Dataset records
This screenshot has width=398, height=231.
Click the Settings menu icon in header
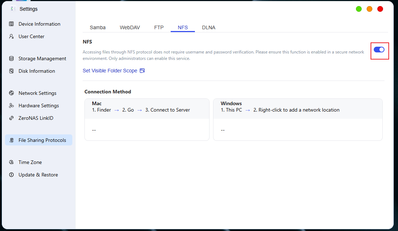[13, 9]
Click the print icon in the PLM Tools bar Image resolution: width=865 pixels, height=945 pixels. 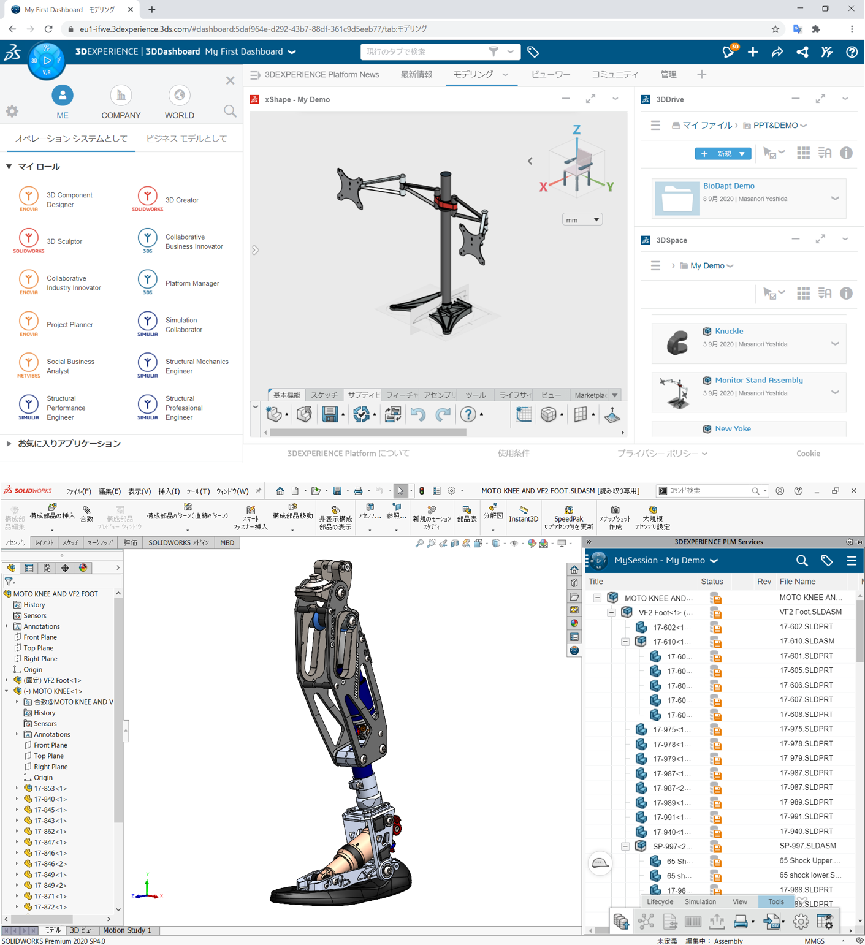click(741, 921)
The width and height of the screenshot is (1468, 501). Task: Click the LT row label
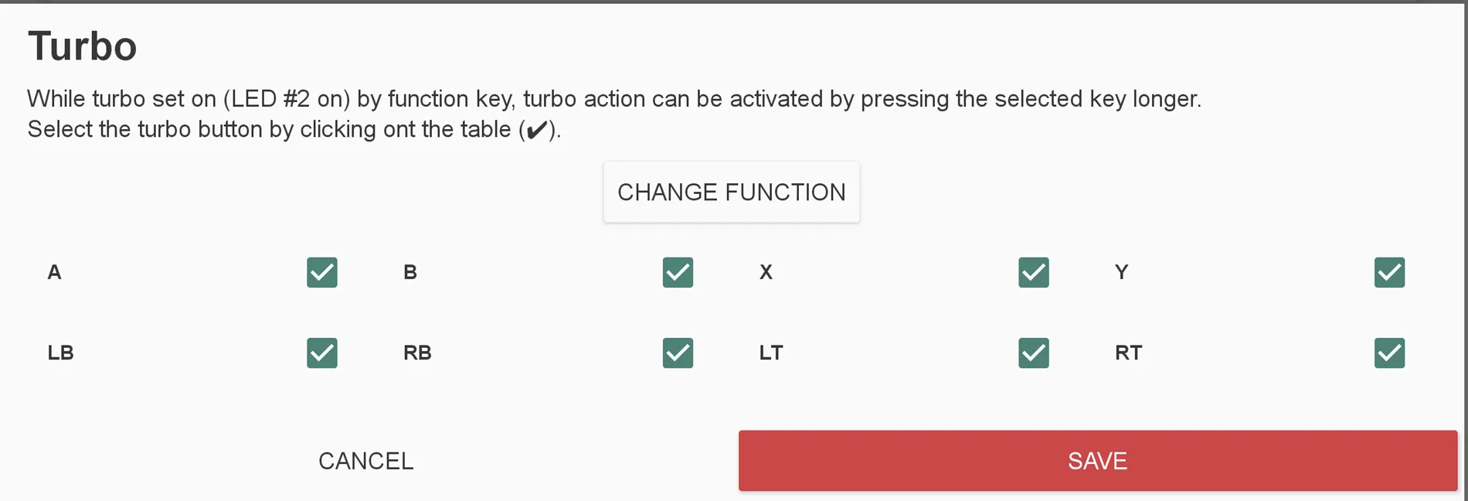[x=771, y=353]
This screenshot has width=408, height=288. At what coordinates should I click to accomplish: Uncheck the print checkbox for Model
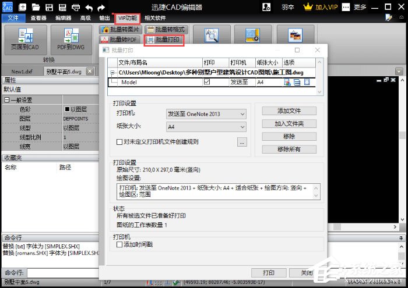206,83
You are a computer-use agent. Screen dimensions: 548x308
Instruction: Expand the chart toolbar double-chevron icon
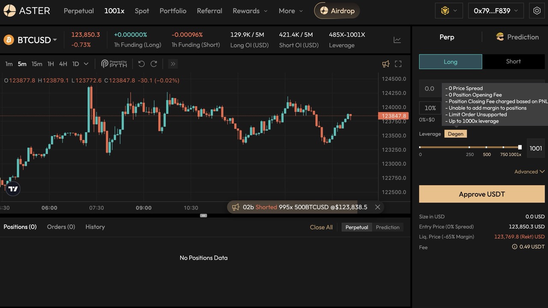tap(173, 64)
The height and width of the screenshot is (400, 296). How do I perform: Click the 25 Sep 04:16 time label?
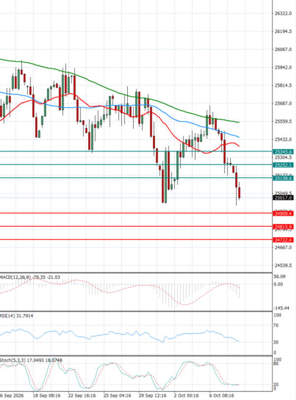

■ **Your instructions**
Return only the line with "The width and" and the lines after it up to the end of the records, exact and free of pictures.

■ **Response area**
The width and height of the screenshot is (1468, 501). Task: Click the LT row label
[x=771, y=353]
This screenshot has width=408, height=288. At what coordinates should I click to accomplish: Uncheck the print checkbox for Model
206,83
You are a computer-use agent. Screen dimensions: 548x308
Instruction: Expand the chart toolbar double-chevron icon
tap(173, 64)
The height and width of the screenshot is (400, 296). How do I perform: Click the 25 Sep 04:16 time label?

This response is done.